Job 1: Pull out each line of the listing that contains the word "heading", matching case exactly.

** BEGIN Text to read **

Zeenat  Bint-e-Sakina Hazir Ho () is a Pakistani TV drama serial that was aired on Geo TV from 16 March 2010 till 15 June 2010. The serial is written by Mumtaz Bukhari and directed by Mohammad Naeem Khan. The serial is based on true events and highlights the drawbacks of Pakistan's prevailing feudal system. Retitled as Jaan Ke Dushman, it also aired in India on Zindagi.

Plot
Zeenat and Lakhmeer Khan, unaware of the consequences, decide to marry against the wishes of their families.  Angry at their marrying of their own accord, both families decide to take revenge from the couple. Bilal is accused of kidnapping and raping Shumaila. The couple is forced to live apart. Because of the allegations, Lakhmeer now faces life threats from certain elements who want to punish him for the crimes he supposedly committed. Zeenat is pressurised to go against Lakhmeer in the court and Lakhmeer is pressurised to claim that he never married SZeenat.

** END Text to read **
** BEGIN Records to process **

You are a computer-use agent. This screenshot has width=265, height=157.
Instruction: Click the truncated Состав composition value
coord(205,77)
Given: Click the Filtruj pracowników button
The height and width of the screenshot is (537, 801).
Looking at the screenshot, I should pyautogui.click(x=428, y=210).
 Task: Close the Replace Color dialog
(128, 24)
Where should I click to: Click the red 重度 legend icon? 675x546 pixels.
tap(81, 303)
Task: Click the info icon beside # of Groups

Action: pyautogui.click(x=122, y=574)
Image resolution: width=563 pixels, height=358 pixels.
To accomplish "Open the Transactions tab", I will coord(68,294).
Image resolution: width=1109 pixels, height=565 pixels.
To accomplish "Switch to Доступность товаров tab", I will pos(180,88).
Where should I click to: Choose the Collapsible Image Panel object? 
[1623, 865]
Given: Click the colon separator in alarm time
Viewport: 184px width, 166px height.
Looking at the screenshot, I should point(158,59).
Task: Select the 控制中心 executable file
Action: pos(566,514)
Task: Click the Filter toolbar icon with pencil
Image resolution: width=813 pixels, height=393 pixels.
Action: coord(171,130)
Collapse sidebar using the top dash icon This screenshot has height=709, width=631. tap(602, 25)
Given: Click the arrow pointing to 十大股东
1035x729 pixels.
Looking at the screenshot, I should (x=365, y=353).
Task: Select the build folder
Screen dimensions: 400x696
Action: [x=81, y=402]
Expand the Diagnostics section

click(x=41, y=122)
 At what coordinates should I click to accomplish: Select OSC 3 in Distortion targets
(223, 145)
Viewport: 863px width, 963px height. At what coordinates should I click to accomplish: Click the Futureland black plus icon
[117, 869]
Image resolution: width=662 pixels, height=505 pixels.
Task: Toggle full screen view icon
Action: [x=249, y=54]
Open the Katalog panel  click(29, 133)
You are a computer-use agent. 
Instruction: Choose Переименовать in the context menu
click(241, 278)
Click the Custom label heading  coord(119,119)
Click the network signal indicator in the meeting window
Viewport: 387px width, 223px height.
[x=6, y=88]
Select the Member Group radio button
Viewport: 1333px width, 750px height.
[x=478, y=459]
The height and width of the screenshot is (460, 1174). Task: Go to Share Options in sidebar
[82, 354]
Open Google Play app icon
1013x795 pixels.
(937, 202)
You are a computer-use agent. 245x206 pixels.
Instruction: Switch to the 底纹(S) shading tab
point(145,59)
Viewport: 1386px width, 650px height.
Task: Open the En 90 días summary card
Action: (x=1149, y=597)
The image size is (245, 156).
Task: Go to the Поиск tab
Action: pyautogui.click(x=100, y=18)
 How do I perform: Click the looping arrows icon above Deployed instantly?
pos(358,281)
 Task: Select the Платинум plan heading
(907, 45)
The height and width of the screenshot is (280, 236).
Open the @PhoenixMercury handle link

** END Records to process **

Job 2: According to the drama summary, who directed the serial?

Full answer 1:
Click the Custom label heading  coord(119,119)
 Task: Select the Платинум plan heading

Full answer 2: Mohammad Naeem Khan directed the serial.